Prove that $1 + \frac{1}{2} + \frac{1}{3} + ... + \frac{1}{n}$ is not an integer [duplicate]

Possible Duplicate:
Is there an elementary proof that $∑_{k=1}^n 1/k$ is never an integer?

Hello,

Prove that $1 + \frac{1}{2} + \frac{1}{3} + ... + \frac{1}{n}$ is not an integer.

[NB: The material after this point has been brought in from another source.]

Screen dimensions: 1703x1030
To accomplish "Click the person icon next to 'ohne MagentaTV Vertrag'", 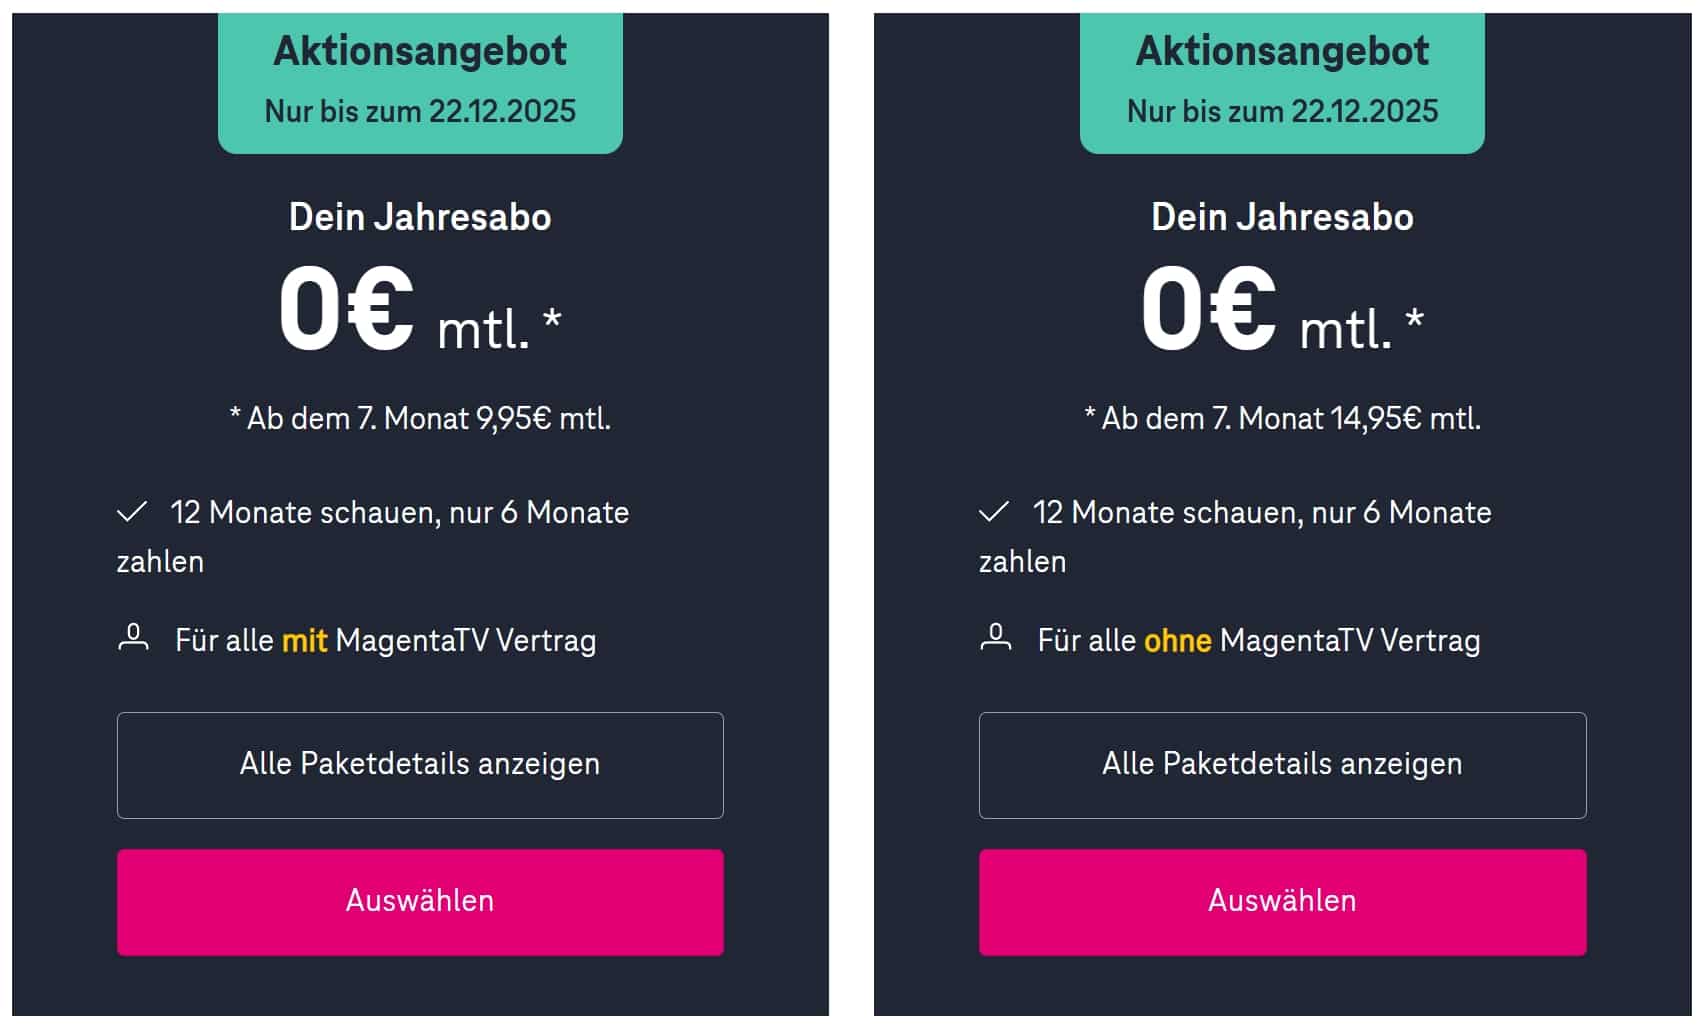I will click(995, 639).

I tried to prove by induction on $n$, but I was stuck :(

Assume $1 + \frac{1}{2} + \frac{1}{3} + ... + \frac{1}{n} = \frac{a}{b}$ for some integers $a, b$ and $a \neq b \text{and} b \neq 0$
Then $1 + \frac{1}{2} + \frac{1}{3} + ... + \frac{1}{n + 1} = \frac{a}{b} + \frac{1}{n + 1}$

Then how can I prove that this expression is not integer? A hint would be greatly appreciated.

Thanks,
Chan

• Look at the power of 2 divisible by numerator and denominator.
– user325
Feb 28, 2011 at 0:24
• Your induction hypothesis is not strong enough, because simply assuming that $k$ is not an integer does not guarantee that $k+\frac{1}{n+1}$ is not an integer. So if you want to proceed by induction, you need to prove more than simply that $H_n=1+\frac{1}{2}+\cdots + \frac{1}{n}$ is not an integer, you need to prove something about its expression as a rational written in lowest terms. Feb 28, 2011 at 0:27
• @Arturo Magidin: Thanks, that was exactly the problem that I encountered, since I actually found counter examples. Feb 28, 2011 at 0:29
• Feb 28, 2011 at 0:31
• Just out of curiosity. Would saying that for $n=2$ the series is not an integer suffice? Proof by example? Feb 28, 2011 at 0:37

HINT: There is always a prime between $\frac{n}{2}$ and $n$, $\forall n \geq 4$
Hint: look at the largest power of 2 less than $n$. Can it get canceled out from the denominator?